Shazam! Fury of the Gods Review

With a movie universe in a state of change the final three (possibly four depending on what happens with Blue Beetle) films the DCEU come with the feeling “what’s the point”? If the universe is about to be rebooted with new cast members, is there much point investing in the adventures of these characters? Whatever happens, and even with the ever looming questions of who will remain when Gunn implements his chapter one of the DCU, we still have the enjoyment of some of the DCEU’s stronger moments here.
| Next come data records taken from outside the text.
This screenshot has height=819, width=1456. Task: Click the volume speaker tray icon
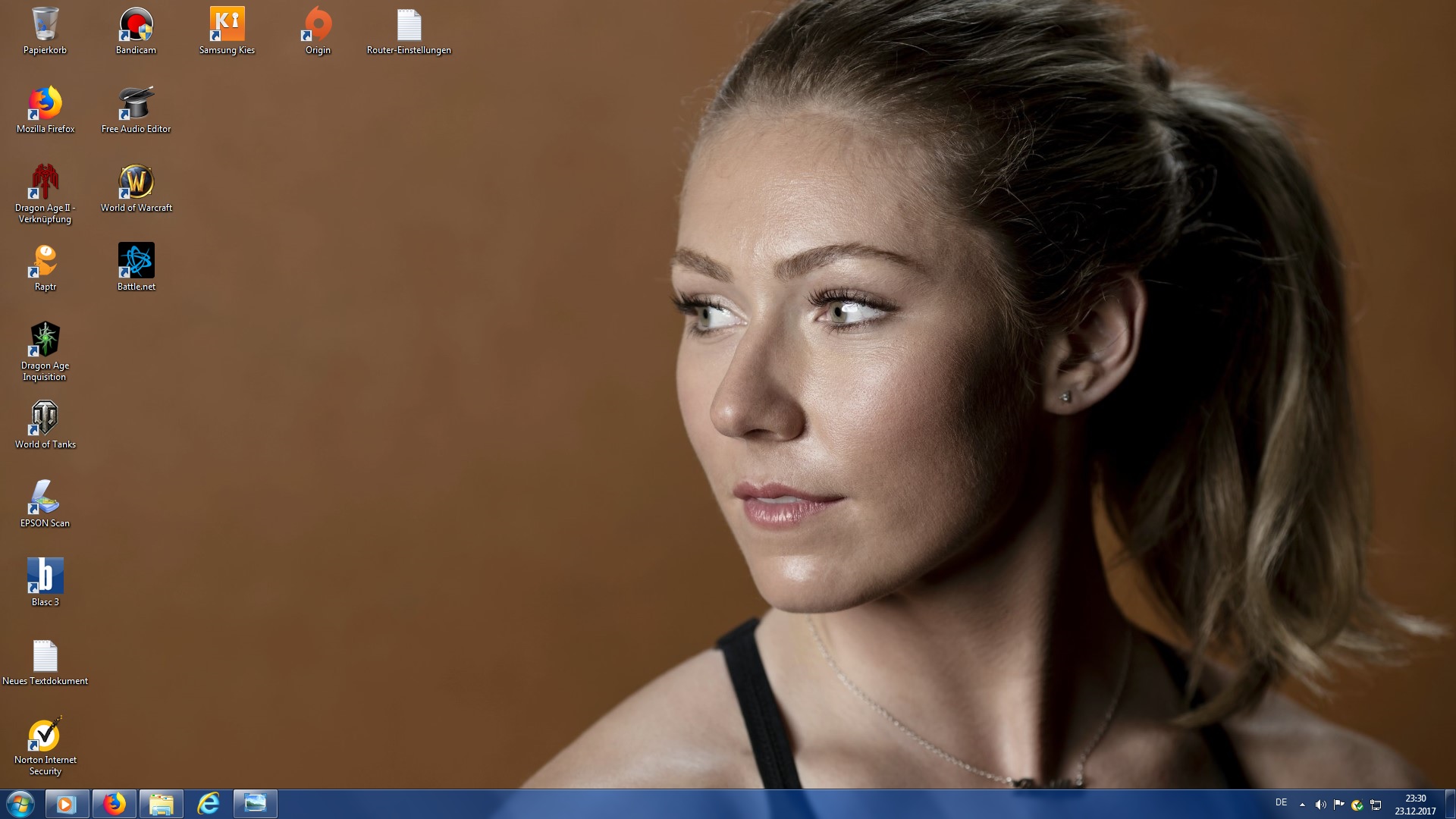click(1320, 805)
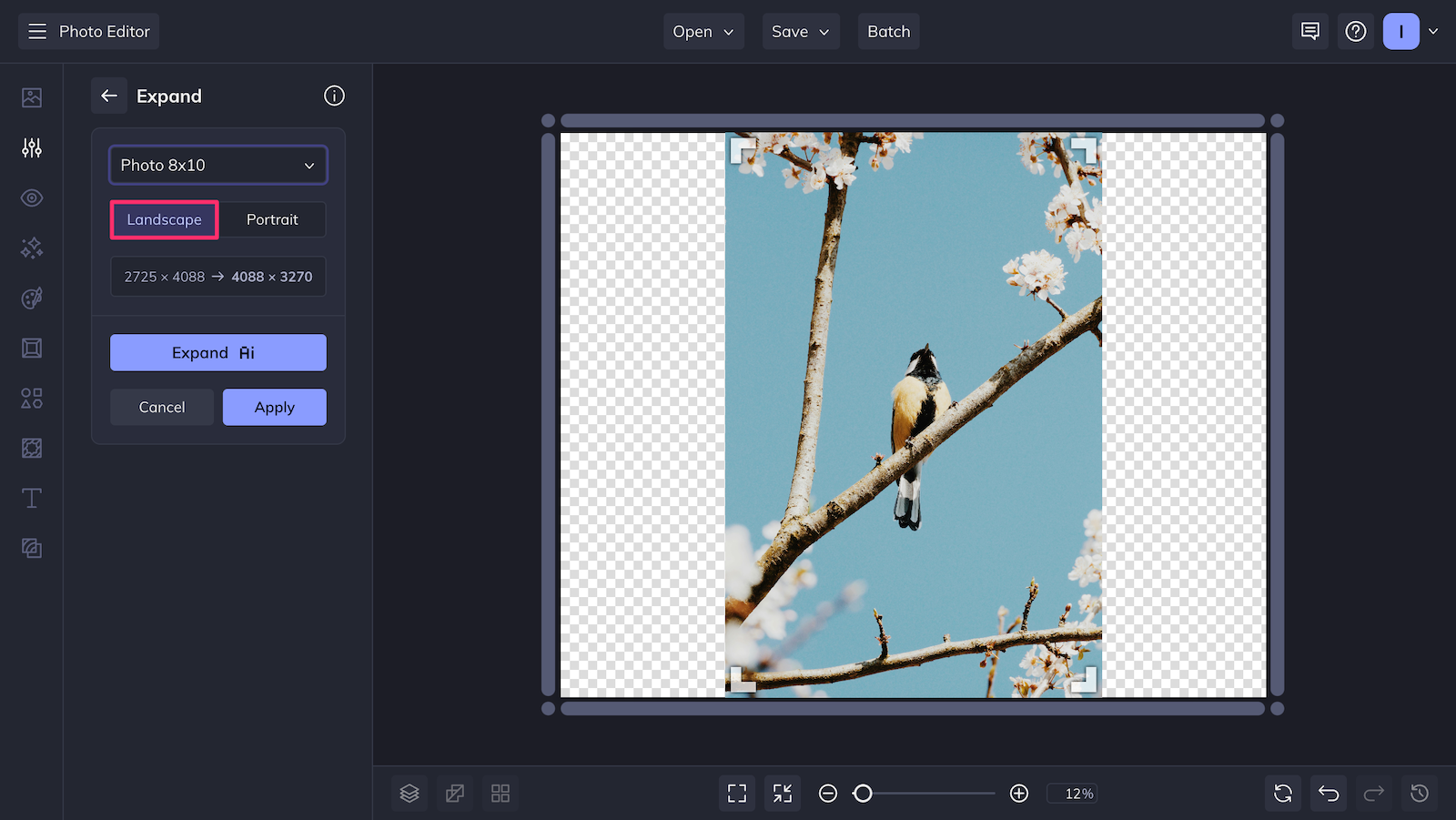Select the eye-shaped retouch tool
1456x820 pixels.
tap(31, 197)
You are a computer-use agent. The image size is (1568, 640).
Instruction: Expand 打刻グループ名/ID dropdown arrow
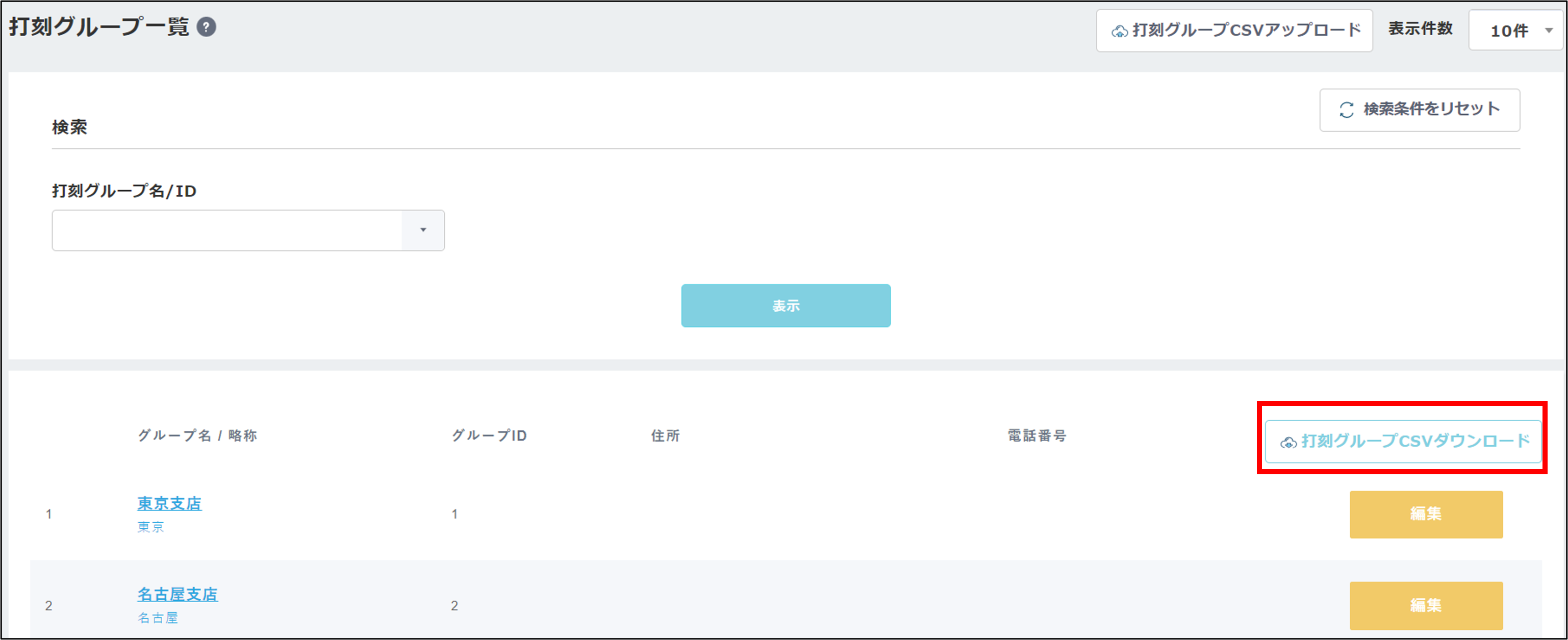pos(423,230)
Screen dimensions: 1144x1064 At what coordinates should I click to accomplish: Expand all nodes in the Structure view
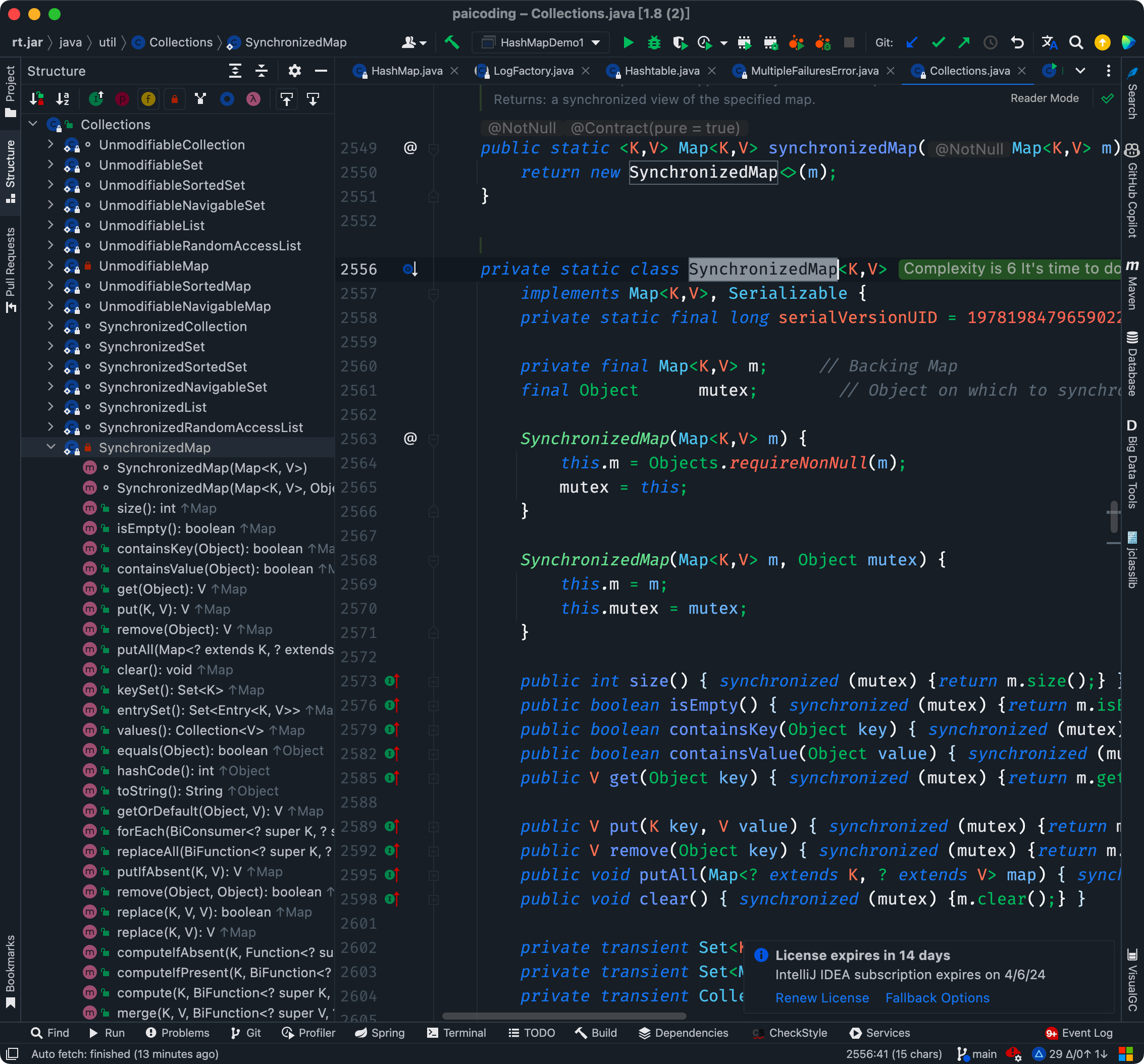point(235,71)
Shazam! Fury of the Gods starts off meaning business, a cold open showing two daughters of Atlas, Hespera (Dame Helen Mirren) and Kalypso (Lucy Liu) taking a magical staff from a museum and turning the patrons into a violent mob before they turn to stone is a reminder that director David F. Sandberg cut his teeth with the inventive and scary Lights Out and the better-than-it-had-a-right-to-be Annabelle: Creation. This opening introduces our main villains with confidence, before bringing us up to speed with Billy Batson.

This time around instead of the found-family theme that made the first film so emotionally rich we have one about a guy trying to keep his family together no matter the cost. A fun cameo from P.J. Byrne as Dr Dario Bava – nice horror reference there David – quickly catches up the audience members who maybe didn’t catch the 2019 romp.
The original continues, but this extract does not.